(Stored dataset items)
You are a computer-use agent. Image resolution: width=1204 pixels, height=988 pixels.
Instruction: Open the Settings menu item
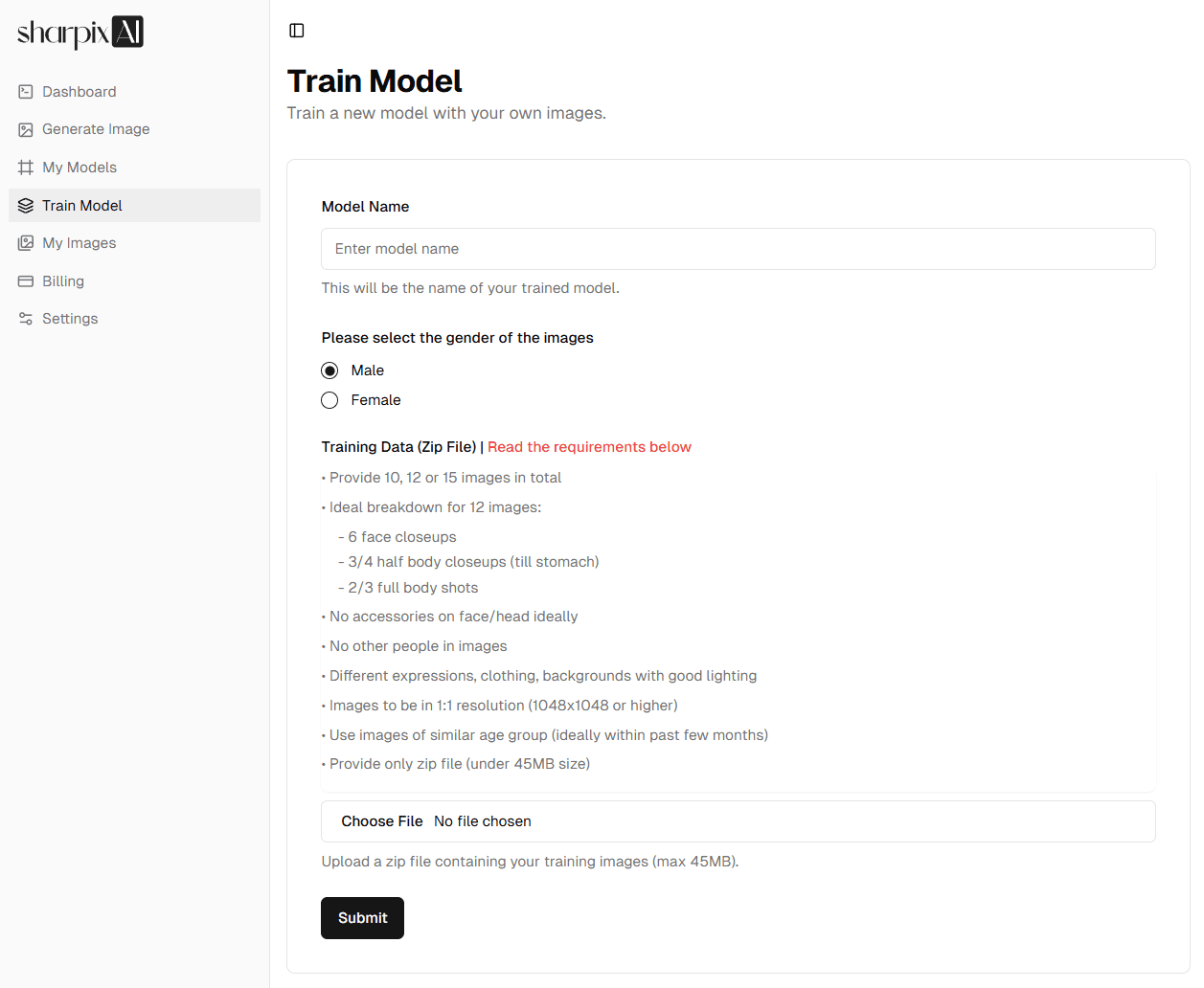click(x=70, y=319)
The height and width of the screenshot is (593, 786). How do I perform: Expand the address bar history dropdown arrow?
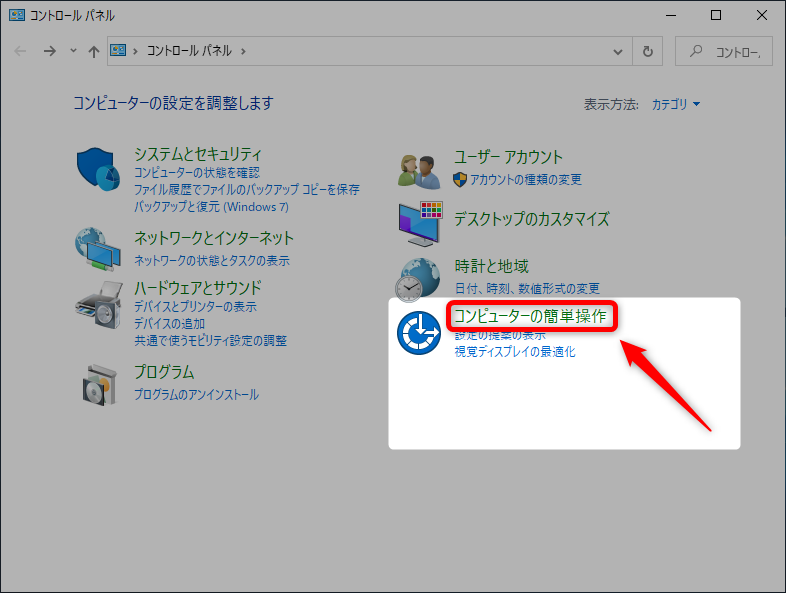click(618, 51)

Exercise requirements: Transcribe, word for word, the line holding "Instruction: Open the Settings menu item" and all lines after it in the entries above, ending with the last. Only those lines; no pictures.

Answer to the exercise:
Instruction: Open the Settings menu item
click(x=70, y=319)
The height and width of the screenshot is (593, 786). How do I perform: Expand the address bar history dropdown arrow?
click(618, 51)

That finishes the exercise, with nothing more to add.